Order of global truncation error

Question

I was reading something,here is something I stuck with the following integral is approximated using numerical methods \begin{align} \int_{0}^{s(t)} v\,dx\ = \int_{0}^{kh} v\,dx\ + \int_{kh}^{s(t)} v\,dx\ \end{align} where $$ k=\lfloor s(t)/h \rfloor,$$ this integral is approximated using composite trapezoidal and interpolation, the first integral on the R.H.S. is solved using composite trapezoidal rule and the second is solved using interpolation. Here is the approximation of second one \begin{align} \int_{kh}^{s(t)} v\,dx\ = \left (\delta-\frac{\delta^2 }{2h}\right)v_k ~~+ ~~ \left(\frac{\delta^2 }{2h}\right)v_{k+1} \end{align} $$ \delta = s(t)-kh $$ I have two doubts here, the first one is, I did not get this approximation using interpolation and second doubt is that this complete approximation is given with global truncation error of $O(h^2),~~$ this is also not clear to me.

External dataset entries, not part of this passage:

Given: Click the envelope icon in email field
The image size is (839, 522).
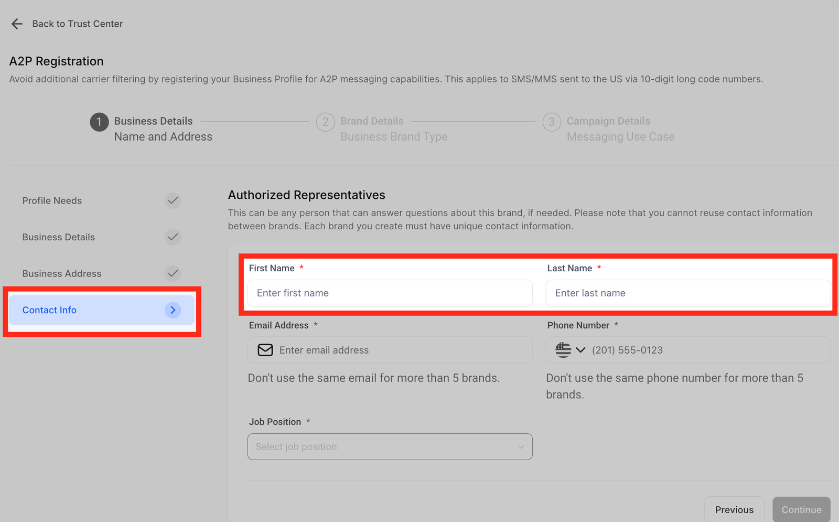Looking at the screenshot, I should coord(265,350).

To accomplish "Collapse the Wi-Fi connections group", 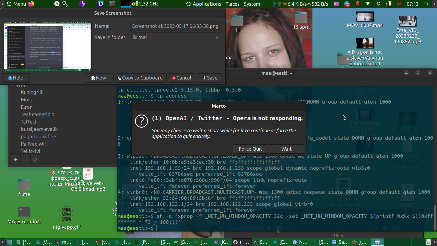I will coord(13,85).
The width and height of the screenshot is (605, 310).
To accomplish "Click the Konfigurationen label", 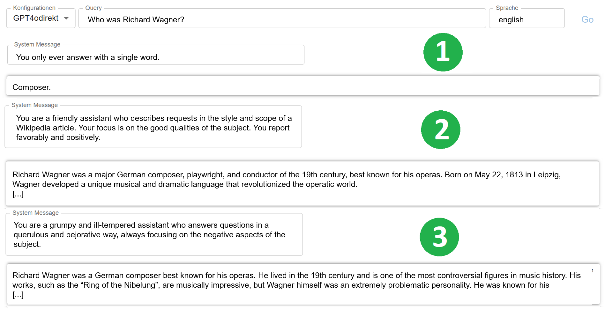I will pyautogui.click(x=34, y=8).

I know composite trapezoidal rule has truncation error of order $O(h^2)$ but for the interpolation part it is not clear to me. Please help me out with this and please correct me if I have said anything wrong. Thanks.

Answer 1

This looks to be a part of a procedure where the values $v_k$ are some fixed, pre-computed table of function values. Essentially you integrate the piecewise linear approximation of $v$. For that you split the input $s(t)=kh+δ$. On each interval you approximate $$ v(s)\approx v_j+\frac{s-jh}{h}(v_{j+1}-v_j)\text{ for } jh\le s<(j+1)h $$ For the full intervals the integal results in the trapezoidal formula $\frac h2(v_j+v_{j+1})$, for the last partial interval $$ \int_{kh}^{kh+δ}v_k+\frac{s-kh}{h}(v_{k+1}-v_k)ds=\Bigl[sv_k+\frac{(s-kh)^2}{2h}(v_{k+1}-v_k)\Bigr]_{kh}^{kh+δ}v_k=δv_k+\frac{δ^2}{2h}(v_{j+1}-v_j) $$ which is your last interpolation formula.

The distance of the piecewise linear interpolation to the original function is $O(h^2)$ if the function $v$ is smooth enough, thus in the integral the error is of the same size, more specifically $O(s(t)h^2)$.